Subo já em direcção ao Rossio. O edifício solenemente recortado do Conselheiro Afonso de Melo emoldura o postal citadino em que se divisa, só parcelarmente, a secular edificação camarária. Avanço, reconhecendo o trilho. Entretanto, o frio e a aragem sopram contra as folhas das árvores. A ágora estende-se agora sob o meu olhar, recoberta pelo calor das velhas tileiras, pontualmente odoríferas. Estou no coração da cidade, percorrida que foi a grande vascular que leva ao mundo. O comboio é a porta para a descoberta e para o sonho. Como o diz, por exemplo, Alberto de Oliveira, em poema que recordo:

No trem de ferro, vimo-nos um dia
E amar-nos foi obra de um momento,
Tudo rápido, como a ventania,
Como a locomotiva ou o pensamento.
- Amo-te!
- Adoro-te!
A estação primeira
Surge. Saltámos nela ao som de um berro.
Nosso amor, numa nuvem de poeira
Tinha passado como o trem de ferro…

Um polícia rola pastosamente o seu zelo e cose-se com o Banco de Portugal, escondendo-se do rigor da noite que agora claramente cai.
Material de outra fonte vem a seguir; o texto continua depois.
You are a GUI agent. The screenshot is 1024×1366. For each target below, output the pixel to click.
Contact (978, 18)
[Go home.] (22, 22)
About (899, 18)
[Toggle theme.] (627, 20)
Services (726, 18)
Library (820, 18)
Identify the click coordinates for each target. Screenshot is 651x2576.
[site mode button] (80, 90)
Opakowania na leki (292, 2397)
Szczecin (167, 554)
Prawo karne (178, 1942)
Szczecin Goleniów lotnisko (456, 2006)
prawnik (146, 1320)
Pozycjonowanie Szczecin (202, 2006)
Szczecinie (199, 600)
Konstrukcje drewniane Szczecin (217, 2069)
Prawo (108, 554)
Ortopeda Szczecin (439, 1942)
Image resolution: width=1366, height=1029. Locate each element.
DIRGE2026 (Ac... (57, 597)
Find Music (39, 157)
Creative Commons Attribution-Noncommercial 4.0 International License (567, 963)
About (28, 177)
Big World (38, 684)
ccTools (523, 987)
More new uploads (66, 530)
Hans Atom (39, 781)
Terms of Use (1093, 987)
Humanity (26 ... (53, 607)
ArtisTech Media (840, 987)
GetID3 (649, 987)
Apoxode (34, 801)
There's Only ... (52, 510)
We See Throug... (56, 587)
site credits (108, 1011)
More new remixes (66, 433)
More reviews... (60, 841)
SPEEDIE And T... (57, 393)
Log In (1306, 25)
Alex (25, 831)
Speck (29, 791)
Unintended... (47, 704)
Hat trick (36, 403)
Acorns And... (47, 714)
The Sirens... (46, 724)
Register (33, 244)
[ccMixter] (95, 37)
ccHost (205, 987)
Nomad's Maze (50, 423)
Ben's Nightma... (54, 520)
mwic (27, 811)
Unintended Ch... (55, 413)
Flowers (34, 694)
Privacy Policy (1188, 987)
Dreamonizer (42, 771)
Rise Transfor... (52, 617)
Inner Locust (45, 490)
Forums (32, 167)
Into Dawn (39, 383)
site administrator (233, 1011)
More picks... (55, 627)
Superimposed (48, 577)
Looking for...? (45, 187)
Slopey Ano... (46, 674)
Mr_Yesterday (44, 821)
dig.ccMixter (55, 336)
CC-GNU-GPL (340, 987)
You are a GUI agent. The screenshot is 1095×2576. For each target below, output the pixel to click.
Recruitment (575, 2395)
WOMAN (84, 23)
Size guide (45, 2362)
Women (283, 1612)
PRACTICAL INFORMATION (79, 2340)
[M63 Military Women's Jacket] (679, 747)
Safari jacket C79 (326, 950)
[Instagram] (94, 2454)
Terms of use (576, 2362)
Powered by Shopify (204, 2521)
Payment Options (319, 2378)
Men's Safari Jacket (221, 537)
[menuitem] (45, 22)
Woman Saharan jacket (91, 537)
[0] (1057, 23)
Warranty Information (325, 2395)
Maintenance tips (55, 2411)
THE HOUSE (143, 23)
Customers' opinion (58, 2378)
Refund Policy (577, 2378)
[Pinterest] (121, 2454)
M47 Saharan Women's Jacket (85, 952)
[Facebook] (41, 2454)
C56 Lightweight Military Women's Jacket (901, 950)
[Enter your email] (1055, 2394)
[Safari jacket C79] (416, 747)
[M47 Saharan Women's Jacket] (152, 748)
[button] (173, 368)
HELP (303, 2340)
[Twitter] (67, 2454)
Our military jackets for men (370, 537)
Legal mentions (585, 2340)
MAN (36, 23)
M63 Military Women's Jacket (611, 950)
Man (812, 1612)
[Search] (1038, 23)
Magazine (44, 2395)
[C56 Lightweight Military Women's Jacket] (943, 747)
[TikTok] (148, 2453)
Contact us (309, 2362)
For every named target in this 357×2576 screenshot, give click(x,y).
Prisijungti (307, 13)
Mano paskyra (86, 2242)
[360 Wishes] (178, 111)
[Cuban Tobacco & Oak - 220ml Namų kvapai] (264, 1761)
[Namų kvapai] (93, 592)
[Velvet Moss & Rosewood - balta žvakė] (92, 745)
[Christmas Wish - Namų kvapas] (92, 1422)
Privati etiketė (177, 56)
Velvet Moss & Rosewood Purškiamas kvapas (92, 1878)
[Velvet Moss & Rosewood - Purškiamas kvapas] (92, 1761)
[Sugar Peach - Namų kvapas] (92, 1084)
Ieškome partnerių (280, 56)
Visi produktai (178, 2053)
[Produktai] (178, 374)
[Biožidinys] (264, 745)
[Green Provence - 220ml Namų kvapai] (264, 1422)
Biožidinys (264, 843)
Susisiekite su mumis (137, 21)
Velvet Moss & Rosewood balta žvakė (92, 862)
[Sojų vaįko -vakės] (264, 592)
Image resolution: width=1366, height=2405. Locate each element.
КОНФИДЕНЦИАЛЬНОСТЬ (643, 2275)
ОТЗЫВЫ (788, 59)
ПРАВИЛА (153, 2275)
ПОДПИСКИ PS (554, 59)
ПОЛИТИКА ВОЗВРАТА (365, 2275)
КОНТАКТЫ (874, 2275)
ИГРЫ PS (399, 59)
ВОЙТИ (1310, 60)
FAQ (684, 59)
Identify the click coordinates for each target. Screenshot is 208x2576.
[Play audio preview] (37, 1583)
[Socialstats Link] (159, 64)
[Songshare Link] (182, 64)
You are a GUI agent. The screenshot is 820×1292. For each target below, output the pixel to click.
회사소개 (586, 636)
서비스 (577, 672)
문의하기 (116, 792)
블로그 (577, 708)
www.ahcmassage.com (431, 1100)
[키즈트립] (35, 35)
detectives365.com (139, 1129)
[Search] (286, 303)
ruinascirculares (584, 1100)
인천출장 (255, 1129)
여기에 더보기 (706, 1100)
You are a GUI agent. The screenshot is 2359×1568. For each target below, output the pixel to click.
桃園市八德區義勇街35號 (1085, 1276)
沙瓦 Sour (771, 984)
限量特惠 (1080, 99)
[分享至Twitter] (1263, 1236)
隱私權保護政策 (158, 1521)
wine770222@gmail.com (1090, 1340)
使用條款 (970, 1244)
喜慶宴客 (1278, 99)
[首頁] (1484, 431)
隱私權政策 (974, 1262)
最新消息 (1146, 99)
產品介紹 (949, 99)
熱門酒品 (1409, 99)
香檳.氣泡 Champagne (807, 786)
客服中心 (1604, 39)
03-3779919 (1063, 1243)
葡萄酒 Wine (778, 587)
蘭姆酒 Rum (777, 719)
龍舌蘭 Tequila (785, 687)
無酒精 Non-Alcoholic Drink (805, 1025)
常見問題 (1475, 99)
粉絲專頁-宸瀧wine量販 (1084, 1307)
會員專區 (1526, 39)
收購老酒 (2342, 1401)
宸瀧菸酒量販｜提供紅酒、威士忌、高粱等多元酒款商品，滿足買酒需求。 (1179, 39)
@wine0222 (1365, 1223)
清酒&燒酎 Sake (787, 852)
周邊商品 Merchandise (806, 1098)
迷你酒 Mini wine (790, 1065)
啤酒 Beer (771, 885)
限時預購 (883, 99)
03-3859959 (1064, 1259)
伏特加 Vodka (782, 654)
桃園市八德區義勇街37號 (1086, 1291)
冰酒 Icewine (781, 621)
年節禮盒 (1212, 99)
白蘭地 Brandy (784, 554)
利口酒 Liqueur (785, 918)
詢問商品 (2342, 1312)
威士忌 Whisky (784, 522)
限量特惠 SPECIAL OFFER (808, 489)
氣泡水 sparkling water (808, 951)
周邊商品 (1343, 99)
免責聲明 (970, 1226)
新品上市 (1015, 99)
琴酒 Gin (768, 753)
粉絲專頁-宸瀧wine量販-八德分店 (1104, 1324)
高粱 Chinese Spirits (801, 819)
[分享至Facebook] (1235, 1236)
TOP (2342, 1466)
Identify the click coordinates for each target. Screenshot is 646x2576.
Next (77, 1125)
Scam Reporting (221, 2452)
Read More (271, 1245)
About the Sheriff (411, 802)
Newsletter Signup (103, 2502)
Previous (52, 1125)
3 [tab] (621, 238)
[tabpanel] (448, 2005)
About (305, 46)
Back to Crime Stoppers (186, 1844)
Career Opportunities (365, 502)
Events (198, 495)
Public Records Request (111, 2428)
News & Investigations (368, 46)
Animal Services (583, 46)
Estaco perto da passadeira e contemplo o matizado das vidraças do “Clube” e a coloração oblíqua da rua Formosa. Nada muito mudou. Talvez não lembrasse já que o centro da cidade, em noites rigorosas, tem sempre um aspecto desolado e triste. Nem um livro para amenizar o tempo que o sono há-de encobrir. Um reclame da moda esbarra comigo, saído da montra de uma farmácia, e oferece a beleza num corpo demasiado evidente e devorante. Avanço de novo, ainda enviesado no olhar, preso à imagem ostensiva. “Emagreça em dias o que ganhou em anos. A diferença está na pele.” Fujo das palavras, ainda preso ao fragmento erótico. Na curva, na escadaria da praça, as luzes incidentes da livraria (da praça dita) destacam um título de Fernando Ribeiro, “Como escavar um abismo”, há pouco saído em 1ª edição. É este o ano, é da montra o poema que leio do livro aberto para a noite em mim:

No fim doce da noite,
No limite familiar da
Próxima dor
Seremos doutorados
Horroris causa:
Pelo fogo – no caos,
Pela chuva – na mentira.


Os nossos curriculuns mortis
Serão enviados
Em envelopes amaldiçoados.


Em todas as casas seremos
Sementes e armadilhas de cristal,
Entretendo famílias inteiras
Em refeições de carne vermelha
E provas de vinhos malditos,
Com fome e sede
Do Mal.


A livraria fechada e o desejo plantado na montra. Amanhã vou comprar o livro. Mãos vazias de novo, pletórico o peito de ideias, chamas e gumes. Vou para o hotel aqui a dois passos, rápido agora colado à sombra. Vejo o muro, entro e inscrevo os dados no balcão de entrada. O quarto é o 112, não, não tenho bagagem, só corpo e alma queimada. Deito-me, levanto-me, banho-me, deito-me, quase adormeço à meia-noite. Sem sono, quase acordo. Viro-me, durmo então. Como um golpe de faca afiada, o estridor do telefone irrompe. Uma estranha vibração percorre-me. A penumbra desce da lua.

5 comentários:

porfirio disse...

boa noite martim, boa noite viseu!
:
belo roteiro de viseu by night
;
muito rico de sensações
.

abraços

Anónimo disse...

Excelente vibração! Abraços...

Anónimo disse...

Esta é a nossa cidade! Viva!

Anónimo disse...

urgente ida mail. obrigada.

Anónimo disse...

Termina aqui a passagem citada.